Yesterday, a California judge dismissed a case against Starbuck’s for misrepresenting the size of their iced drinks because they contain, in addition to the drink, ice. Apparently the legal system runs hot and cold when it comes to frivolous lawsuits.

But wait! Lawyers have long argued that the McDonald Coffee Case was far from frivolous. It was a wake up cup err, call to the damaging practice of big business putting profits over safety. And the public has the efforts of the tireless lawyer people to thank for seeing that those danger-mongers pay for their negligence. Yeah, right.

I’m sure lawyers serve some purpose. Unfortunately the very visible fruits of their labors have been left out to rot. Over the last several months I, and some hundreds of thousands others, have gotten e-mails about settlements reached that protected my rights and punished companies that have taken advantage of me. I got about $12 from Barnes and Noble because somebody claimed they overcharged for e-books or some such thing. I can get $5 from Angie’s List because they might have taken money for ads from service providers, and I got two free tickets for one or several concerts that have no available seats from Ticketmaster for them being Ticketmaster. My “damages” come to a whopping not quite twenty bucks.

I would thank the lawyers who worked so diligently to get me my double sawbuck. I worked hard for my money and I didn’t appreciate those big, bad companies taking advantage of me. Of course it’s only right that they get some of the windfall. As near as I’ve been able to figure, those lawyers who worked on just these three cases made about $281 million.

I don’t know about you but if I ever figure out how to use that Ticketmaster free ticket voucher and can actually score two free tickets to something, I’m bringing a lawyer!

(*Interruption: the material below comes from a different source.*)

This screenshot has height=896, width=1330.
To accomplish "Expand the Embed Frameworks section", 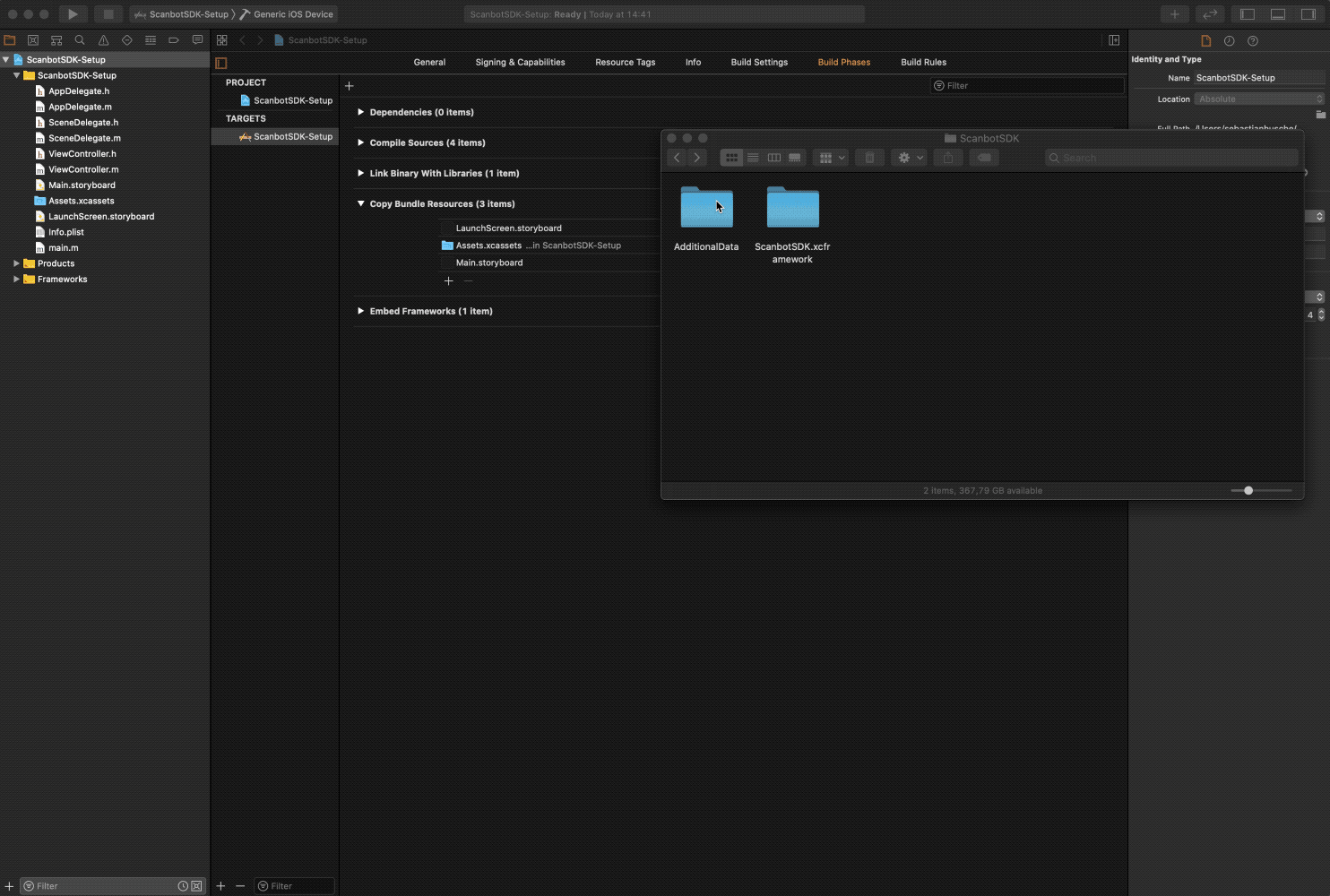I will click(x=361, y=311).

That’s what I think. Really. How ‘bout you?

 

The Face of the Legal Profession

Remember when you were a kid.  Younger.  A little younger.  There!  You were in the backyard and they were picking up sides for the family football game.  Everybody played.  Boys, girls, even old people like teenagers.  And those teens were a font of information.  They would tell the youngsters. “If you want to get picked you have to look mean.  Meaner.  Meaner!”  And mean you looked.  You looked like a cross between a WWE Wannabe and a mountain lion with indigestion.  Very mean.  Some of those young ones, maybe even you, grew up to be a lawyer, but never gave up that face.

We bring this up because lawyers are on TV a lot right now.  Locally there are quite a few high profile cases being tried.  Between the “no comments” from the trial lawyers and prosecutors and the comments from the station commentators there are legal faces all over the television.  All trying to be “serious.”

It’s getting close to general election time and all of the local news outlets are starting to trot out their analysts to analyze the candidates and the candidates’ comments and/or no comments depending on, well, usually just depending because they are, after all, politicians.  Most of these analysts themselves are also politicians (just the ones who lost last time around) and, because you can never have enough of them, lawyers, too.  All trying to be “sincere.”

And because the law schools are pumping out so many lawyers it’s time for some of them to stand out from the crowd.  That means television ads.  For some, YouTube videos even.  (Those are the really scary ones but we digress.)  In these commercials, all the while trying to convince you that he or she is the perfect advocate to get money for you, they put on their not-so-happy face because you want someone not so happy to handle your personal injury claim.  All trying to be “compassionate.”  (Except for the guy with the pony tail who will file your bankruptcy with a smile, with a smile.)

Whether serious, sincere, or compassionate, they all look the same (except that pony tailed guy).  Somewhat like a mountain lion with indigestion.  Someone somewhere has told these lawyers that the law is a noble professional and should be held in reverence.  “So when you’re on TV, don’t look happy at somebody else’s misery!”  Unfortunately, the only non-happy look these guys can muster is wildlife with tummy troubles.

The next time you see a lawyer with some contorted facial expression and with what he thinks are penetrating eyes, don’t rush out to the office with a bottle of Pepto.  His pain will pass.  Faster than his clients’ will.

Now that’s what we think. Really. How ‘bout you.